Rustic and flexible, chowders shine with flavor.

Clam Chowder

Serves 8

New England chowders are traditionally made with quahogs — large hard-shell clams that are native to the eastern shores of North America and particularly plentiful near Cape Cod and the Islands. Littleneck clams, which are smaller hard-shell clams, would also be tasty in this dish.

“Chowder breathes reassurance. It steams consolation.”

— Clementine Paddleford

Ingredients

Instructions

  1. 1. Bring 6 cups water to a boil in a soup pot and add the clams. Return to a boil, then reduce the heat to medium and steam until the clams open, about 7 minutes. Use a slotted spoon to transfer the clams to a bowl. Discard any clams that did not open. Strain the clam broth through a paper towel–lined colander, reserving 4 cups of the broth. Shell the clams and mince the meat.
  2. 2. In the soup pot, fry the bacon until crispy, about 8 minutes. Using a slotted spoon, transfer the bacon to a paper towel–lined plate and discard the fat in the pot. Melt the butter in the soup pot. Add the celery, onion, thyme, and cayenne, and cook over medium heat for 10 minutes, stirring occasionally. Add the flour and cook 2 to 3 minutes, stirring frequently. Add the reserved broth from the cooked clams and stir until thickened slightly, about 5 minutes. Add the potatoes and cream, reduce the heat to low, and cook until the potatoes are tender, about 20 minutes.
  3. 3. Add the milk, bring the chowder to a boil, and then reduce the heat to medium and add the reserved clams and bacon. Simmer until the clams are heated through, about 5 minutes. Serve in bowls topped with pats of butter if you wish and a generous grinding of black pepper.

Rhode Island Clam Chowder

Serves 4–6

Rhode Islanders prefer a clear-broth chowder to the traditional “white” chowder, as they deign to call chowders across the state line. If you’ve never tried a clear-broth chowder, rush thee to the kitchen: it’s awesome. From Galilee to Warwick, Rhode Island Broth Chowder is dished up in schools, at diners, in pubs. Indeed, I learned the secret from a public school line cook who moonlights at an oyster bar in Jamestown: start by rendering fat from salt pork and then make a roux by adding flour to the fat. The flavors are strong and pronounced, and I think that a clam broth is better than chicken soup for a cold. I like it with a lot of black pepper and a few dashes of Tabasco sauce.

Ingredients

Instructions

  1. 1. Bring 6 cups water to a boil in a soup pot and add the clams. Return to a boil, then reduce the heat to medium and steam until the clams open, about 7 minutes. Use a slotted spoon to transfer the clams to a bowl. Discard any clams that did not open. Strain the clam broth through a paper towel–lined colander, reserving 4 cups of the broth. Shell the clams and dice the meat.
  2. 2. Fry the bacon in the soup pot over medium heat until crisp, about 8 minutes. With a slotted spoon, remove the bacon, leaving 2 tablespoons fat in the pot. Add the butter, onion, celery, thyme, pepper, garlic powder, and salt, and cook until the onions are translucent, about 7 minutes.
  3. 3. Add the flour, stir, and cook for 2 to 3 minutes. Add the reserved broth, stir, and then add the potatoes and the reserved bacon and cook until the potatoes are tender. Stir in the reserved clams to warm them, then turn off the heat.

Little Rhody

A small state with big flavor, Rhode Island is home to stuffies (stuffed quahogs) and Del’s Lemonade, not to mention clam cakes, a masterful street snack. The first colony to declare its independence and the last to ratify the Constitution, Little Rhody insists on calling a milkshake a cabinet, a sub a grinder, and their signature chowder a broth.
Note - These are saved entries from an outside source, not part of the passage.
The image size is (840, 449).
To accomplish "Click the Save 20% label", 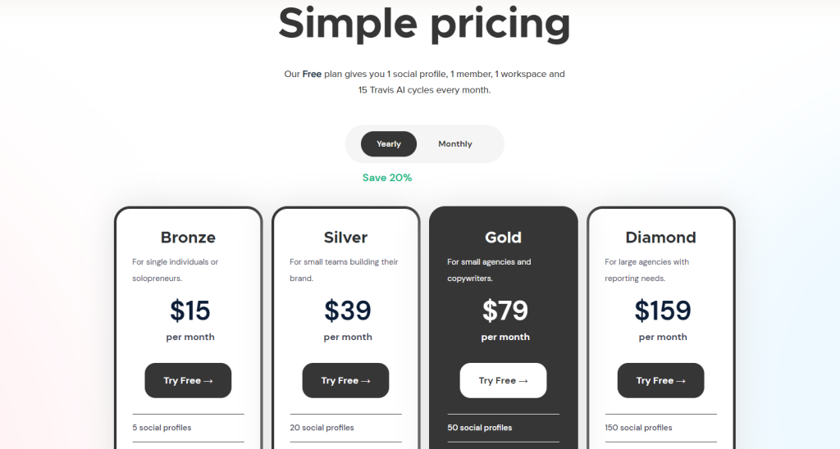I will pos(387,178).
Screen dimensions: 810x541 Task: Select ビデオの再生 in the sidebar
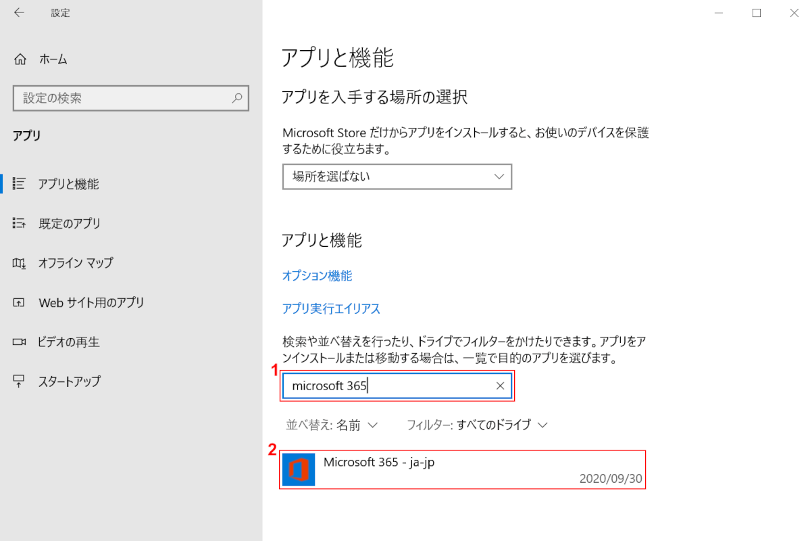click(x=69, y=342)
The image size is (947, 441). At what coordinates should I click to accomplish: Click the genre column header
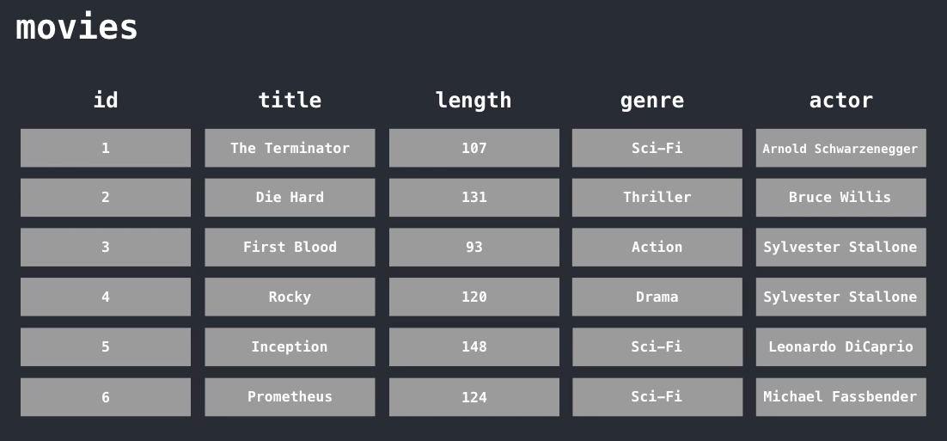[652, 100]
A mere 37 miles from east to west, the Ocean State has a 420-mile coastline of deep bays and low barrier beaches, with 33 islands in Narragansett Bay, an estuary that reaches two-thirds of the way up the state. The fact that no Rhode Islander is more than 30 minutes from the water informs their culinary sensibilities, to be sure.
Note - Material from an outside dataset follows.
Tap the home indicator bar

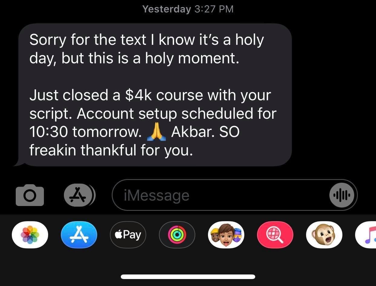[x=188, y=277]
In the early 1600s, about 4,000 Narragansetts and 1,500 Wampanoags lived in the area now called Rhode Island. Seafood was a staple; they caught striped bass with bone hooks and nets and gathered quahogs, oysters, and other shellfish from shallow waters.

In the 1630s, Puritan theologian Roger Williams fled persecution in Massachusetts and founded Providence. More European settlers arrived, and by the early 19th century, English, Irish, and Scottish settlers were arriving in droves, followed later by Portuguese, Italian, and Polish immigrants. They brought their food heritages with them when they came to work in the mills, creating a vibrant and diverse food culture in a small state that many motorists breeze through on their way from New York to the Martha’s Vineyard. Meanwhile, the million residents of the Ocean State tuck in and stubbornly maintain their food heritage, tradition, terminology, and predilections in a small area.

Carolyn Eckert

JFK New England Fish Chowder

Serves 6

Thank goodness for secretaries. When John F. Kennedy was president, a disabled girl wrote to him asking what he liked to eat. “Please reply to her,” Kennedy’s secretary wrote in a memo to the president. “She will be extremely happy. Do not mention anything in the letter about her handicap please!” We have this chowder recipe as a result, thanks to the John F. Kennedy library archives in Boston.

Ingredients

Instructions

  1. 1. Put the haddock in a soup pot with 2 cups water and simmer for 15 minutes. Drain, reserving the broth. Check the fish for bones and remove.
  2. 2. Sauté the salt pork in the soup pot until crisp. With a slotted spoon, remove the pork and set it aside. Sauté the onions in the pork fat until golden brown. Add the fish, potatoes, celery, bay leaf, salt, and pepper to taste.
  3. 3. Pour in the reserved fish broth plus enough boiling water to make 3 cups liquid. Simmer for 30 minutes. Add the milk and butter and simmer for 5 minutes. Serve the chowder sprinkled with the diced pork.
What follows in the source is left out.